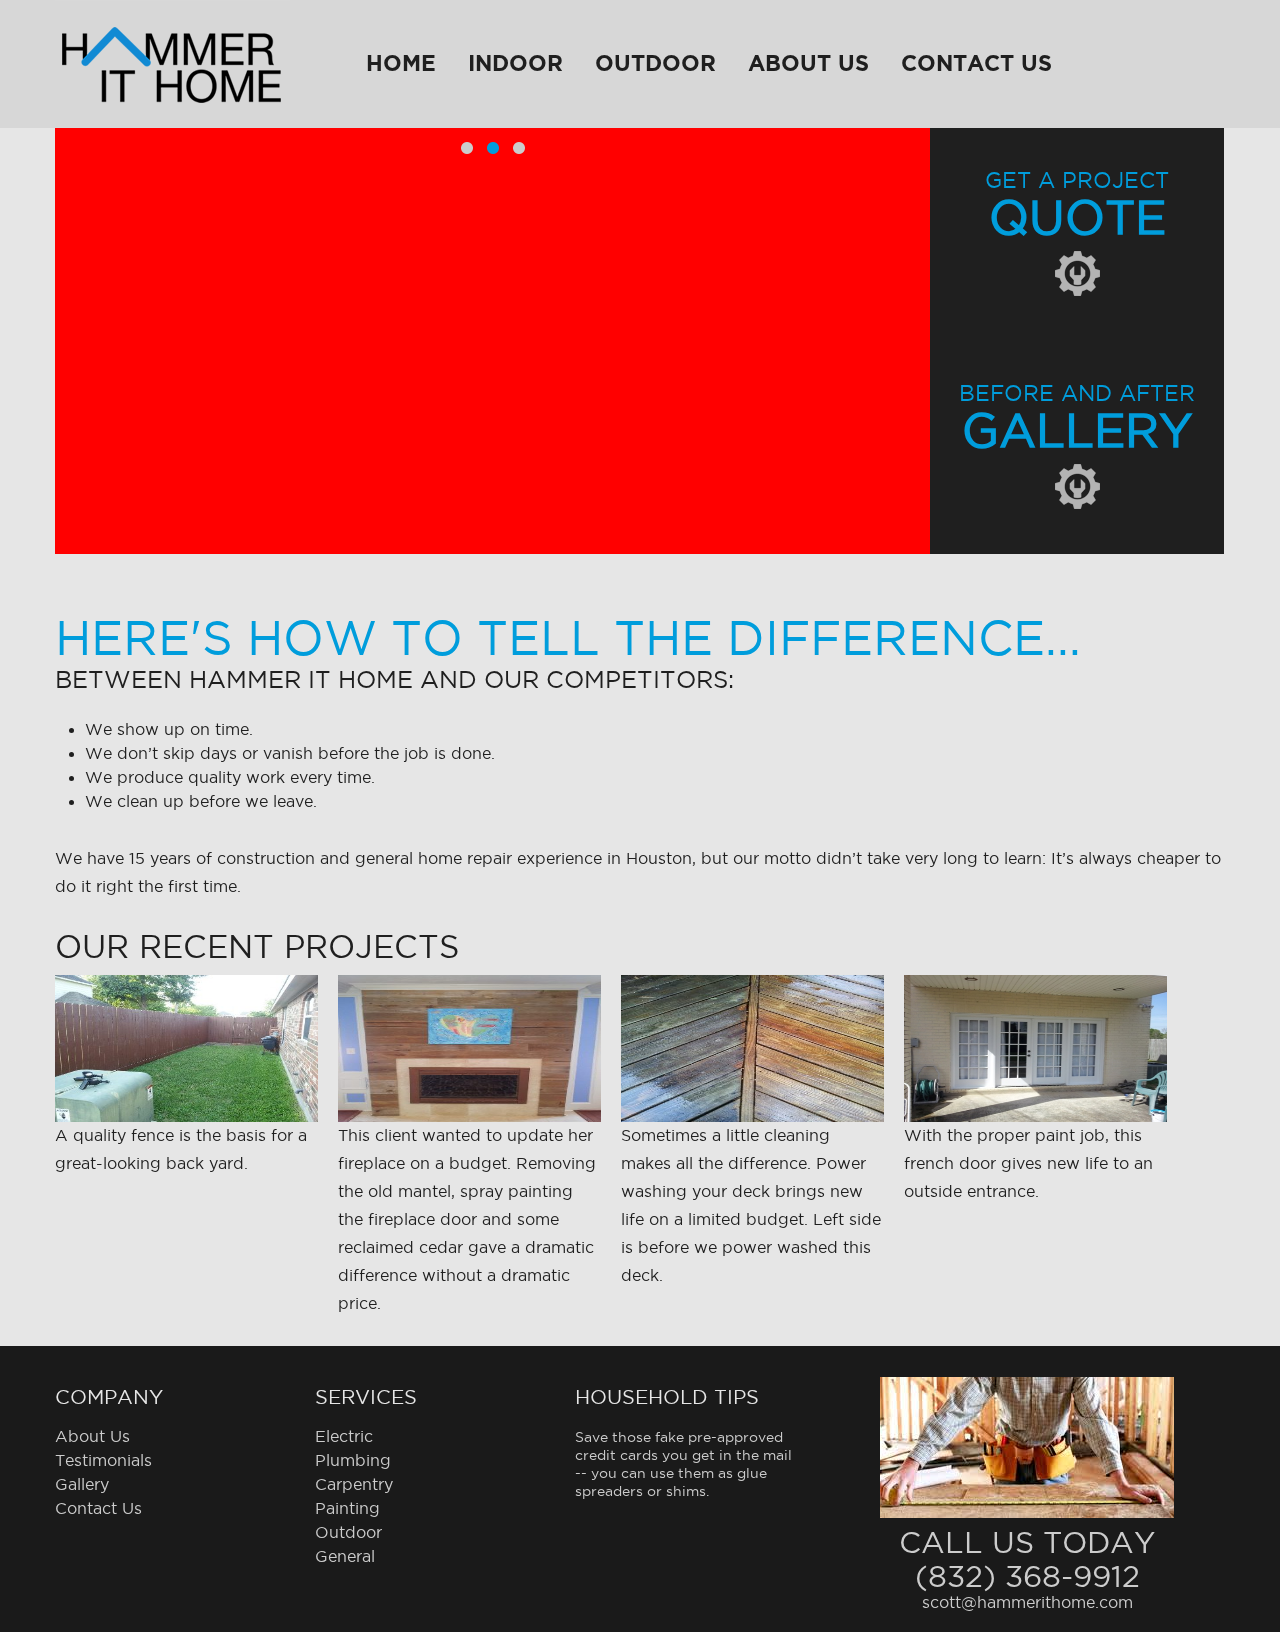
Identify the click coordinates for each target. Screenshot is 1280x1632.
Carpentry (354, 1485)
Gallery (82, 1485)
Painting (347, 1509)
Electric (344, 1437)
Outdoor (655, 63)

Your instructions:
Retype every record above word for word, leaving out any pictures.

Response to the task:
Identify the click coordinates for each target. Screenshot is 1280x1632.
Carpentry (354, 1485)
Gallery (82, 1485)
Painting (347, 1509)
Electric (344, 1437)
Outdoor (655, 63)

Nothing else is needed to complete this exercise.